> **Required actions**:
(1) In the test script, which session ID is passed to create_initial_state?
(2) Name every color constant defined in the test script.
(3) In the test script, what is the purpose of the sys.path.append call near the top?

> **Source document**:
Spaces:

baeGil
/

calculus-agent

Sleeping

File size: 3,478 Bytes

ba5110e

import asyncio
import sys
import os
from unittest.mock import MagicMock, patch

# Add project root to path
sys.path.append(os.path.dirname(os.path.dirname(os.path.dirname(os.path.abspath(__file__)))))

from backend.agent.state import create_initial_state
from backend.agent.nodes import parallel_executor_node
from langchain_core.messages import AIMessage

# Colors
GREEN = "\033[92m"
BLUE = "\033[94m"
RED = "\033[91m"
RESET = "\033[0m"

async def test_wolfram_fallback():
    print(f"{BLUE}📌 TEST: Wolfram -> Code Fallback{RESET}")
    
    # Setup State with 1 Wolfram Question
    state = create_initial_state(session_id="test_fallback")
    state["execution_plan"] = {
        "questions": [
            {"id": 1, "type": "wolfram", "content": "Hard Math", "tool_input": "integrate hard"}
        ]
    }
    
    # Mocking
    with patch("backend.agent.nodes.query_wolfram_alpha", new_callable=MagicMock) as mock_wolfram:
        with patch("backend.agent.nodes.CodeTool") as mock_code_tool_cls:
            with patch("backend.agent.nodes.get_model") as mock_get_model:
                
                # 1. Wolfram Fails (success=False)

> **Dataset content**:
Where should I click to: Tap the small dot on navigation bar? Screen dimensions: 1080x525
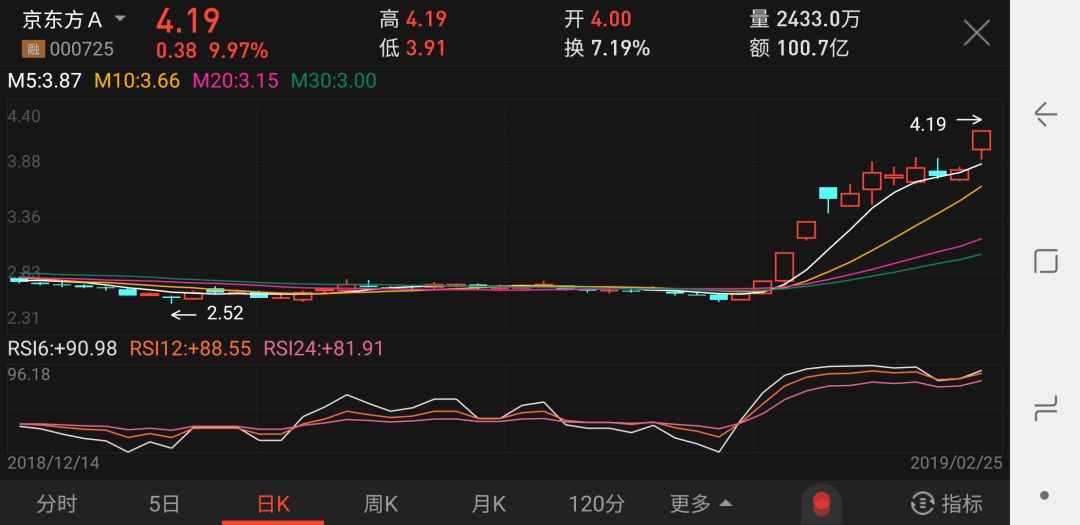click(x=1045, y=494)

> **The solutions**:
(1) "test_fallback"

(2) GREEN, BLUE, RED, RESET

(3) The call adds the project root directory to the Python path, as the comment "Add project root to path" directly above it states. It gets to that root by applying os.path.dirname three times to the absolute path of the script file.